Stored data entries
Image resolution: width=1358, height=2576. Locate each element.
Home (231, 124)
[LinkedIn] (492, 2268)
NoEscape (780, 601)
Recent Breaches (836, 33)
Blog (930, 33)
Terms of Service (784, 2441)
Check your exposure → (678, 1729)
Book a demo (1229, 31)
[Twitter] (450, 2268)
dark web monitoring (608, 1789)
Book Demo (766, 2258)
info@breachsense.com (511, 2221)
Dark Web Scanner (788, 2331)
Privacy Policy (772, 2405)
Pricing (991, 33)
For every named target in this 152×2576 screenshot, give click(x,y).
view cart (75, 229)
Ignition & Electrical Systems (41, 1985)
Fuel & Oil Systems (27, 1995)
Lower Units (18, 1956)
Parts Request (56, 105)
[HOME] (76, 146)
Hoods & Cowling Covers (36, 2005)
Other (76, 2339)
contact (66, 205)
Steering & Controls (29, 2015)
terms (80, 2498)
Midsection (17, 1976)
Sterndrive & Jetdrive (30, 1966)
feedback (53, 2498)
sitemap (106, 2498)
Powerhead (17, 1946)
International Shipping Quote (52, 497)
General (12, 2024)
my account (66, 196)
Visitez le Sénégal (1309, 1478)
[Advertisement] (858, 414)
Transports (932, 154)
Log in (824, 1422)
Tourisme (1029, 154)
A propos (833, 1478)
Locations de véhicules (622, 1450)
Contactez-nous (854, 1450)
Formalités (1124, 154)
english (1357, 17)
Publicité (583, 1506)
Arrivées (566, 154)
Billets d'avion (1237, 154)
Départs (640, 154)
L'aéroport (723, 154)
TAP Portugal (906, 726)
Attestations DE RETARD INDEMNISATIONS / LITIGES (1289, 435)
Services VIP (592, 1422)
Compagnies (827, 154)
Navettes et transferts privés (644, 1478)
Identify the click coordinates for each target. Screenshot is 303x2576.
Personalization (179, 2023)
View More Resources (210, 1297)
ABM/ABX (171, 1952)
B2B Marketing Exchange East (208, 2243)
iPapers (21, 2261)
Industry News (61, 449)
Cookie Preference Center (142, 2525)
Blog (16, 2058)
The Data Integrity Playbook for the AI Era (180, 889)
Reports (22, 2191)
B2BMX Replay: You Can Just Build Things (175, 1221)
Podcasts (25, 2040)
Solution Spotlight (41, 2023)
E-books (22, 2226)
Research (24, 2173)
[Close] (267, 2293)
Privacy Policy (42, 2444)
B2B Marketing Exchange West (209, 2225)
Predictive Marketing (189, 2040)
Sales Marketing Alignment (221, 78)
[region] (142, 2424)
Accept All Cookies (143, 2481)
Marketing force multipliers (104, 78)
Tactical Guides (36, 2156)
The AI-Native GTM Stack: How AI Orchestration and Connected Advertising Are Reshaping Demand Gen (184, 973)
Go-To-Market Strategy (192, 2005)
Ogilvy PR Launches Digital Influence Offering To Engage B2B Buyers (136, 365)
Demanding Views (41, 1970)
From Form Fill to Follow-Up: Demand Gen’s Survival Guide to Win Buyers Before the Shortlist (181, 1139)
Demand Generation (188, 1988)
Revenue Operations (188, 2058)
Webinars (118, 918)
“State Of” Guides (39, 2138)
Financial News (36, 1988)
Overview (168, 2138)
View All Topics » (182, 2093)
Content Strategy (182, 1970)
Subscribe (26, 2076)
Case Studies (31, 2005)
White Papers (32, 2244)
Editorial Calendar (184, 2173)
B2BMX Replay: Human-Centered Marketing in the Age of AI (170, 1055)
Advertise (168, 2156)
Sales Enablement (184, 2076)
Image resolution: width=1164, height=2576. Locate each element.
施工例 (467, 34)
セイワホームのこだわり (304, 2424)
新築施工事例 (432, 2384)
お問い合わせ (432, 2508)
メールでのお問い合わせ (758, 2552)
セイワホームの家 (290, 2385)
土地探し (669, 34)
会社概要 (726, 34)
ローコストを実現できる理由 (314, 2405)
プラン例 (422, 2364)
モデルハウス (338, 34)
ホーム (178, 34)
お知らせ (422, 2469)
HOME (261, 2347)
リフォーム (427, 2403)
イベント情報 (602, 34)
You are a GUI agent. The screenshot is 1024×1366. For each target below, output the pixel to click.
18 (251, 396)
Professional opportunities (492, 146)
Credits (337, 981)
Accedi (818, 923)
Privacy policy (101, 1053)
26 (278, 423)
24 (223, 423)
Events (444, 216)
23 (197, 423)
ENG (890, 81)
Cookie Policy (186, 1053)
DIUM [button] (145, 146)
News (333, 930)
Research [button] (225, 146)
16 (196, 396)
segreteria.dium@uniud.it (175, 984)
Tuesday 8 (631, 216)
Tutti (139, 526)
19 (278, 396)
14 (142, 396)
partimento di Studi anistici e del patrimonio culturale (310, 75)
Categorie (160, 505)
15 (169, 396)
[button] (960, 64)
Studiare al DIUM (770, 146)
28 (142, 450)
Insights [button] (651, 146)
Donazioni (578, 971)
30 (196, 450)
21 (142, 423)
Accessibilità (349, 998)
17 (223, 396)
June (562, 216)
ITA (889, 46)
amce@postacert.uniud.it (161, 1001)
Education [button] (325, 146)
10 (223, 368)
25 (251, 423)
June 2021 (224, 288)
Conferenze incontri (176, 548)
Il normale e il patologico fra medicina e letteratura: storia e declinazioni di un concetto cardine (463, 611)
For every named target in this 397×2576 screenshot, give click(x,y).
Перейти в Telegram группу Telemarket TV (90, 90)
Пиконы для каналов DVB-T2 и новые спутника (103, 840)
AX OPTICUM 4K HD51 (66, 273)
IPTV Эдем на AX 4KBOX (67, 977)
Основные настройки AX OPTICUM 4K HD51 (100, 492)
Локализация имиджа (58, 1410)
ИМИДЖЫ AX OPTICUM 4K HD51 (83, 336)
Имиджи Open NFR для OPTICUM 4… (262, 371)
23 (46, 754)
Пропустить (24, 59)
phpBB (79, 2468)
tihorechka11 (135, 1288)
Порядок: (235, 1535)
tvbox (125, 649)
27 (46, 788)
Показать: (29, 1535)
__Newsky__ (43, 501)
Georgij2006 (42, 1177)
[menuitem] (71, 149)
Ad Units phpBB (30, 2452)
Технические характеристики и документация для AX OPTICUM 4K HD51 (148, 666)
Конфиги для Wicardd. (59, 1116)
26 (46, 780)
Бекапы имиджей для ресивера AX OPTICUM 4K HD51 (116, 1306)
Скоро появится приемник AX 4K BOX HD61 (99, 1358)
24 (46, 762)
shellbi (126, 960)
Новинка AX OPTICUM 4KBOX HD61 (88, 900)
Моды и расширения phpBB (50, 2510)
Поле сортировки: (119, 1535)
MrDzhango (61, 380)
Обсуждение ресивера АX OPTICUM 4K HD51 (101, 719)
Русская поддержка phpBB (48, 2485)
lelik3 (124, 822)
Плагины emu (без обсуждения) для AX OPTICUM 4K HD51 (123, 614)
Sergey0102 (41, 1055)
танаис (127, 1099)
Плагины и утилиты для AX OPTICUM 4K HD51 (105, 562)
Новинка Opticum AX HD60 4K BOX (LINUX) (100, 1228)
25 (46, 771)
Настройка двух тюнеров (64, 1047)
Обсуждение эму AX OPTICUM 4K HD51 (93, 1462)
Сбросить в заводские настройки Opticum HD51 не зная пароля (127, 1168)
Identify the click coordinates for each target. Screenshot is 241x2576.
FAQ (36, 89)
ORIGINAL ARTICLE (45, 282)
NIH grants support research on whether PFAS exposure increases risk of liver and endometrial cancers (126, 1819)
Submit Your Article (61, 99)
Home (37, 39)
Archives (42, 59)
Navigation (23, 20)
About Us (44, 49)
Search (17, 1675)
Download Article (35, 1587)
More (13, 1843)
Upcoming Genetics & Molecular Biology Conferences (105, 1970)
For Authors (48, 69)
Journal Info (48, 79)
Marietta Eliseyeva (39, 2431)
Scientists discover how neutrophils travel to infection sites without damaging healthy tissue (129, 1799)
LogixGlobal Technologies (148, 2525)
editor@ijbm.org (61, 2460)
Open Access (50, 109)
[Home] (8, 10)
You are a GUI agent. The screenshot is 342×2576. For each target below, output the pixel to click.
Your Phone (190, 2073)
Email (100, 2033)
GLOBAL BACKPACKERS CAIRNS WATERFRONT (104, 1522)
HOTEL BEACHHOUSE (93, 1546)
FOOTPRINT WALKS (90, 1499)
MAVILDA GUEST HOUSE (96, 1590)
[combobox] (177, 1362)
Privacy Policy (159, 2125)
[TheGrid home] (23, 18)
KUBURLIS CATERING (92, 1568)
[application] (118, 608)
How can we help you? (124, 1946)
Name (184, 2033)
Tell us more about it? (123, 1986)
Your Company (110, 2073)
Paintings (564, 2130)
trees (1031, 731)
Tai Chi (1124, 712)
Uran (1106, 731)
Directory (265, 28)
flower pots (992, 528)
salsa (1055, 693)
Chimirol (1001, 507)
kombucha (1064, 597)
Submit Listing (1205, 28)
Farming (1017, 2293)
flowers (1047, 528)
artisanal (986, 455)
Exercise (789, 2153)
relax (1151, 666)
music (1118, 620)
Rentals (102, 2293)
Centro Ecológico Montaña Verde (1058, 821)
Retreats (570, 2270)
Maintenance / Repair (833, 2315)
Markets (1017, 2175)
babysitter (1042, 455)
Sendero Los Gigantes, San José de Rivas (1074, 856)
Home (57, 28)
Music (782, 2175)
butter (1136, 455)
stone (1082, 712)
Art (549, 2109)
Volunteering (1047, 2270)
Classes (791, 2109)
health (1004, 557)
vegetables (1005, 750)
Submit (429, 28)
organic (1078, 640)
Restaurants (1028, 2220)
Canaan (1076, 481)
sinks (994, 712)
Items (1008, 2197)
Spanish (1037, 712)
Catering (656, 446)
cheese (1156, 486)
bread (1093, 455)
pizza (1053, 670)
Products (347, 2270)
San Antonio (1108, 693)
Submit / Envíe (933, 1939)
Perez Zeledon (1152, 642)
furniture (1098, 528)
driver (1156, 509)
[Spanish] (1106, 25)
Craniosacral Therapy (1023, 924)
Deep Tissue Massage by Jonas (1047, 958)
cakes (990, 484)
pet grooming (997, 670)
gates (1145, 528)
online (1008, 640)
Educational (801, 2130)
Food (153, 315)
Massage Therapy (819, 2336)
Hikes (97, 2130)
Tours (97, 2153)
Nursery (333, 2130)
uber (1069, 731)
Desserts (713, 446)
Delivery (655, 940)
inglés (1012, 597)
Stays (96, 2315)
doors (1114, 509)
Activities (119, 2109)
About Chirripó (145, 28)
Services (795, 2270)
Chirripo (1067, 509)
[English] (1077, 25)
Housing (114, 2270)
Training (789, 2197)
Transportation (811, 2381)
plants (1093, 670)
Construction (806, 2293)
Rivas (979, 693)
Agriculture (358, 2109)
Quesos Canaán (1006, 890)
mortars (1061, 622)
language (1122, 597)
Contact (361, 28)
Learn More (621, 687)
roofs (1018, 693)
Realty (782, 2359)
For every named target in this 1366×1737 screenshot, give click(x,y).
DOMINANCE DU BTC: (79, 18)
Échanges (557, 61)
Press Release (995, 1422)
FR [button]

**WHAT TO PRODUCE:**
Copy whichever lines above contain the string "Submit".

**RESULT OF THE TASK:**
Submit Your Article (61, 99)
Submit Listing (1205, 28)
Submit (429, 28)
Submit / Envíe (933, 1939)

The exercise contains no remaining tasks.